Он щёлкнул замками своего дипломата.
– Ты знаешь, где я работаю. Мы выпустили тестовую партию конверсионного продукта «Икар в сапогах» – слышала, наверное. Нам надо натянуть поверх обуви вот эти сапожки, накинуть вот эти накидки с капюшонами, губы соединить с губами, руки – с руками, зажмуриться и сильно-сильно толкнуться ногами. Если это сделать в движении, тогда скорости сложатся, и никакого самолёта не нужно будет, чтобы летать.
– А, я что-то слышала: у вас там, по-моему, Кабаков Илья10 главным теоретиком работает?
– Эй, чудаки, вы мне так крышу снесёте или пол продавите, – вмешался я в их воркование.
На моём бедном старом насквозь прогнившем ТАЗике11 и то, и другое было в равной степени вероятно.
– Ты думаешь, почему я выбрал для нашей поездки вот эту помойку? Это ж почти кабриолет, у неё крыша насквозь трухлявая! – подтвердил он мои опасения.
– Значит, ты знал заранее, что я соглашусь? – спросила она, шурша обновками, пока я соображал, как поостроумней отразить его ничем не спровоцированный наезд на моего верного конягу.
– Я всё-таки знаю тебя немножко, – повторил он.
– А что будет дальше?
– Дальше будет солнце, небо, звёзды, облака и никого, кроме нас двоих и наших крыльев.
– Чудесно. Только что мы будем там кушать?
– То же, что и орлы.
– Тогда летим. Чего нам терять? Подожди, я слезу с тебя.
Я резко затормозил прямо посередине поворота на Ясенево, перекрыв движение по Профсоюзной в сторону Центра. Сзади в крыше зияла огромная овальная дыра. И уже неторопливо, враскорячку, поигрывая жезлом и улыбаясь себе под ноги, сквозь вой остановленных автомобилей и автобусов надвигался на меня с дальнего конца перекрёстка младший лейтенант ГАИ.

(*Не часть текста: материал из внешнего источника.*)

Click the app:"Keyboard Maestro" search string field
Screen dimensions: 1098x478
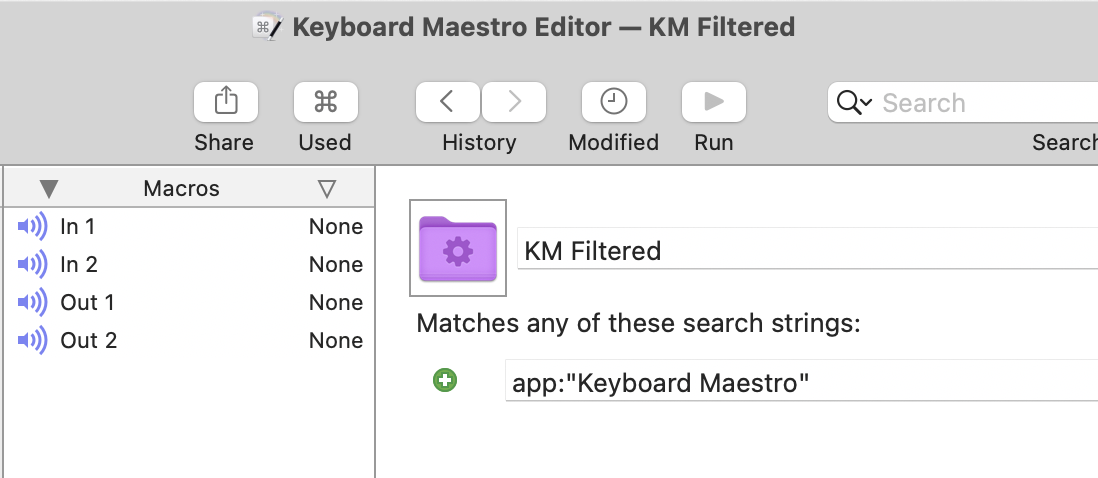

Я положил ноги на правое сиденье, плечами упёрся в дверцу и закрыл глаза. Меня не волновало уже очевидное расставание с трудовой пятёркой, а то и с десяткой, наплевать было даже на предстоящий ремонт крыши. Помню лишь одно чувство – острое чувство зависти: я не знал женщины, которая захотела бы вот так со мной улететь.
Но завидовал я очень недолго: что-то тяжеленное шмякнулось на заднее сиденье и разразилось матюгами.
– А, Карлсон, – хмыкнул я, приподнявшись. – Как слетал?
– Хреново. Ускорения не хватило. Зря мы на повороте…
– А фифа где?
– А она улетела. Она легче намного.
– Так надо линять отсюда, пока она нас не пришлёпнула.
– Да, эм-вэ-квадрат, делённое на два12, – пробормотал он.
– И смотри, не вздумай опять улететь, Эйнштейн хренов: крышу будешь чинить и диван задний. И штраф за меня заплатишь, а то разлетались тут.
Я с пробуксовкой рванул с места, освобождая проезд. Горе-испытатель даже не думал протестовать, он присосался к заднему стеклу и смотрел туда, где через считанные мгновения под колёсами автобусов должно было исчезнуть аккуратненькое тельце его подруги.
Я жалел, что не увижу, как обмякнут его толстые щёки и крик ужаса исковеркает рот, столь недавно шептавший клятвы о вечной любви.